Finding Hope in the Age of Melancholy – Beveled pages, cut heart

My copy of Finding Hope in the Age of Melancholy by David S. Awbrey is stunning! The pages are beveled along the edges … you know how I love that! Also, they’re of high-quality, thick ivory paper. The cover has a matte finish in gold and blue…

As if the look of the book is everything, eh?

But ya know… sometimes – okay, often – it matters to me. What can I say? I’m shallow. Kidding. We all know I’m a navel-gazing deepster, which sounds nasty but isn’t.
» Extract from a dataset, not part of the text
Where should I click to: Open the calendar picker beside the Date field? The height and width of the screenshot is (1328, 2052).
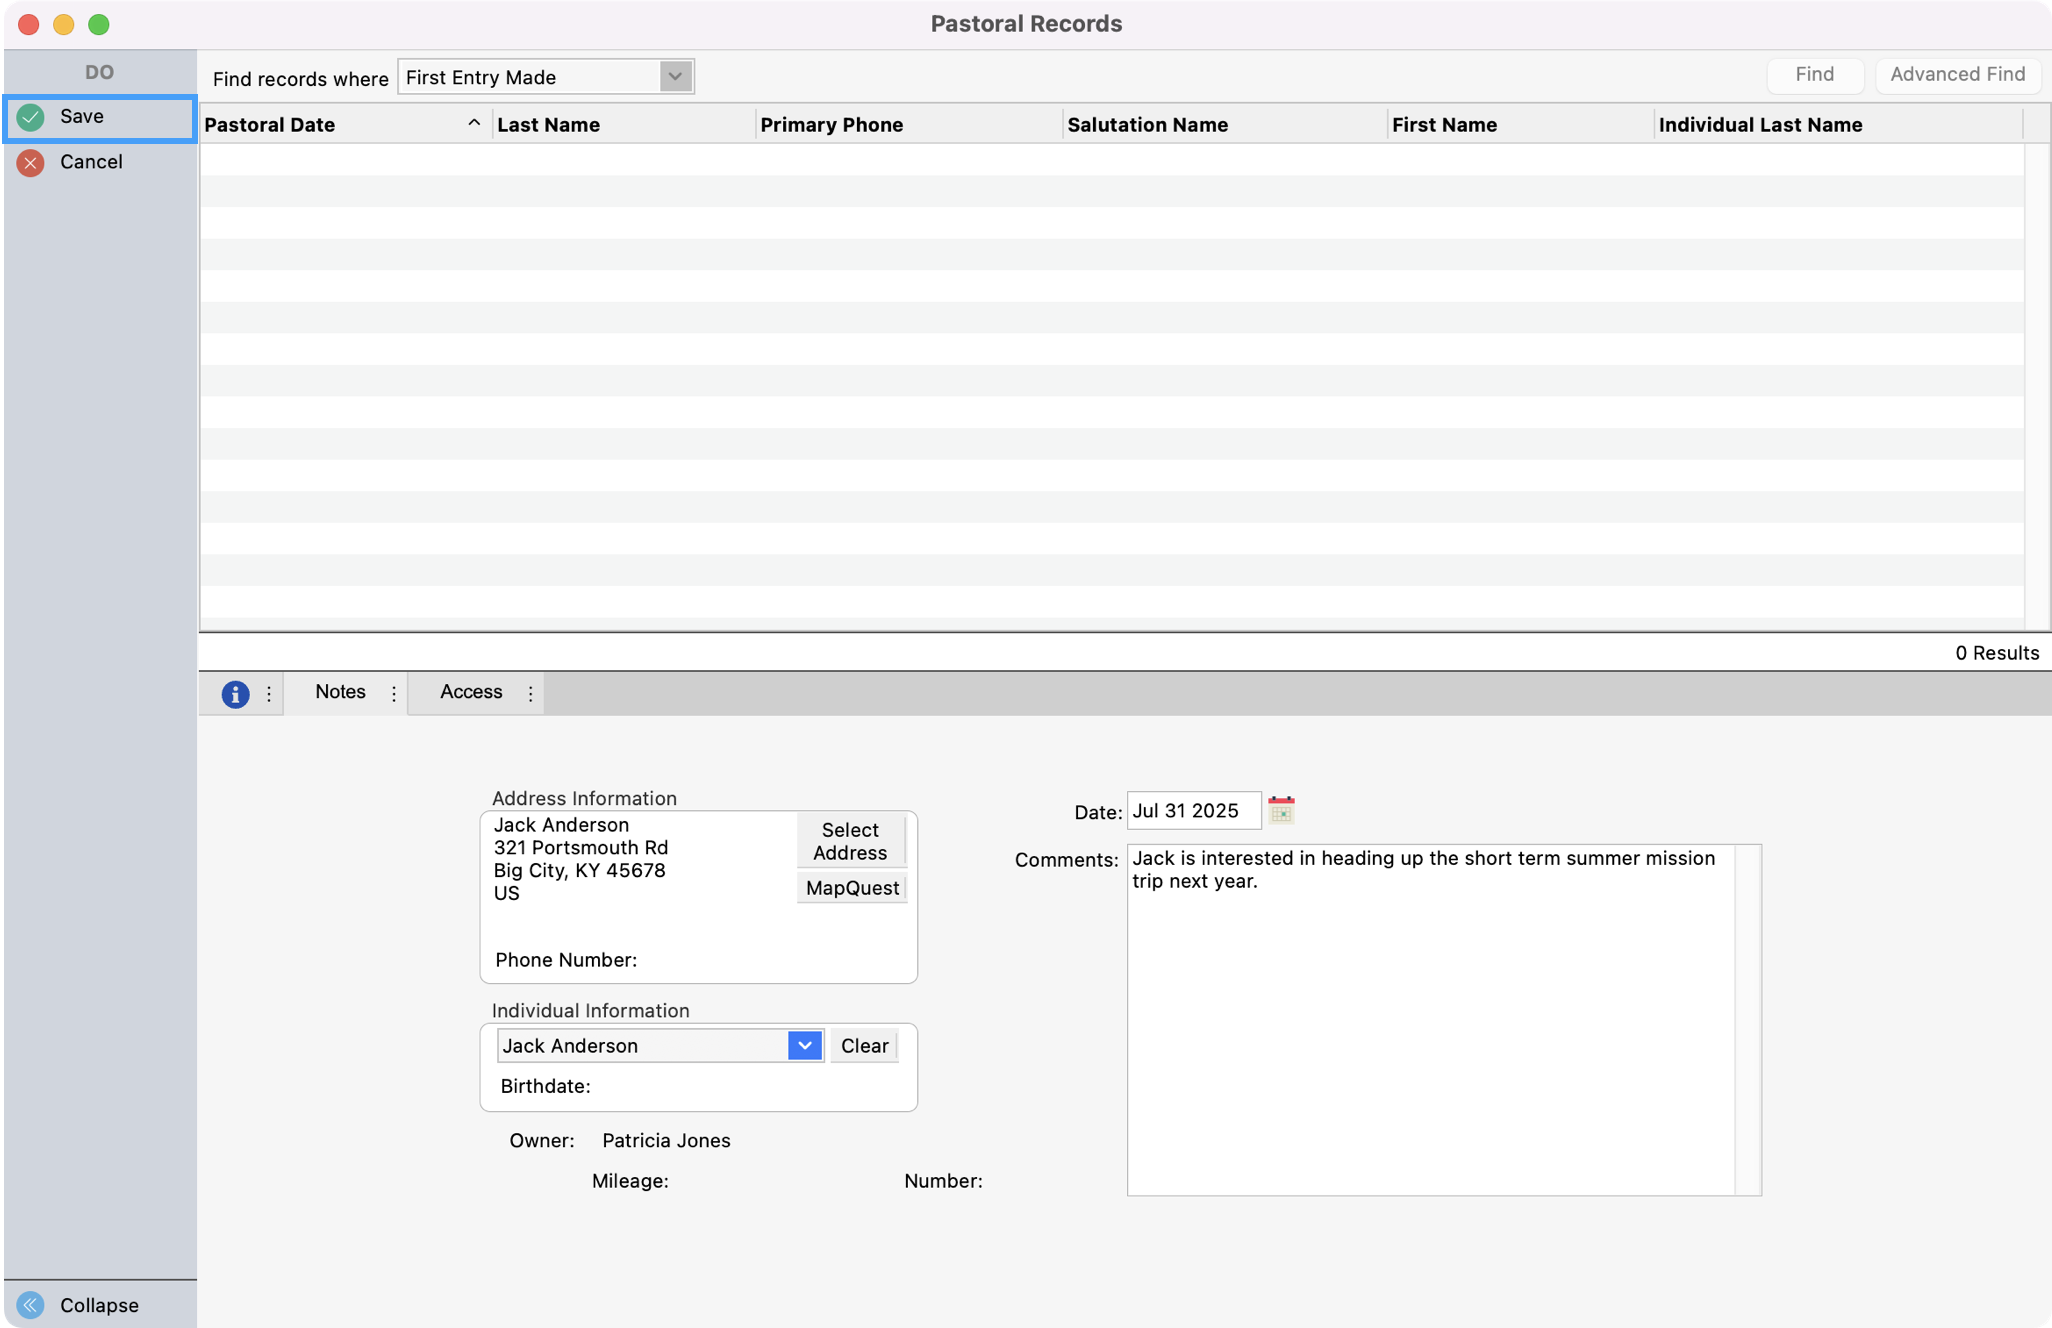(x=1282, y=810)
It also isn’t a real word. Apologies.

Yes, it’s a book about depression (or melancholy as it is also known). Yes, it is spiritual and yes, it is cultural and yes, it is ultimately the story of a man who went into a midlife crisis and came out the other side. And yes, it touched my heart.

Though Awbrey doesn’t call it a memoir, it really is! And though it’s excellently written, it’s an easy read! As a former journalist, he is at heart a researcher (as am I!) and it shows in this book. He takes what he’s learned in differing disciplines and weaves it together.

Side note: Awbrey also shows us how depression can be a positive thing… and I have to stop here because when I read about it in the jacket cover, I almost tossed the book.

Reminds me of a story.

About fifteen years ago, when I was at a supremely low point and trying to figure out how this life in Canada, my marriage and my sanity was going to withstand the trials and tribulations, I belonged to a message board filled with women. We all talked a lot about what was happening in our worlds and some of us gravitated toward each other, as you would expect. Others, not so much, as you would also expect.

I had just shared about a heinous month of immigration concerns, financial concerns,  (we had recently lost both our home and our car and were just coming out of it – but it was tenuous and scary), employment concerns (I could NOT find a job in my field and ended up at Donut Diner flipping burgers and cleaning bathrooms) and we were doing laundry in our bathtub. Yeah, it was that bad.

Then – to add insult to injury- our indoor cat got fleas from the neighbors downstairs. That was the last straw. It had been a hellish three years and this was IT.

Some well-meaning person wrote this:

Bloom where you are planted.

And they put a little photo of a flower beside it like I have. How sunny and happy, right? NO. NOT RIGHT. Was it helpful? No. Incredibly UNhelpful, actually. Talk about pablum! Barf!

There are times when positive-thinking will not save the day. That was one of them. Ahem. Anyway.

So, no, as it turns out, this isn’t a diatribe on positive thinking. Instead, it is the narrative of Aubrey’s descent into -and climb out of- depression.  And while he’s at it, he discusses spirituality, Jung, medicine, history, therapy, psychology, mid-life crises, and his views on how the state of the world (especially since the recent turn of the century) has facilitated chronic depression.


And, oh yeah, hope.

So, it’s a book I will be keeping in my collection.

To end, I’d like to share a stanza I found in the book, from TS Eliot:

We shall not cease from exploration

And the end of all our exploring

Will be to arrive where we started

And know the place for the first time.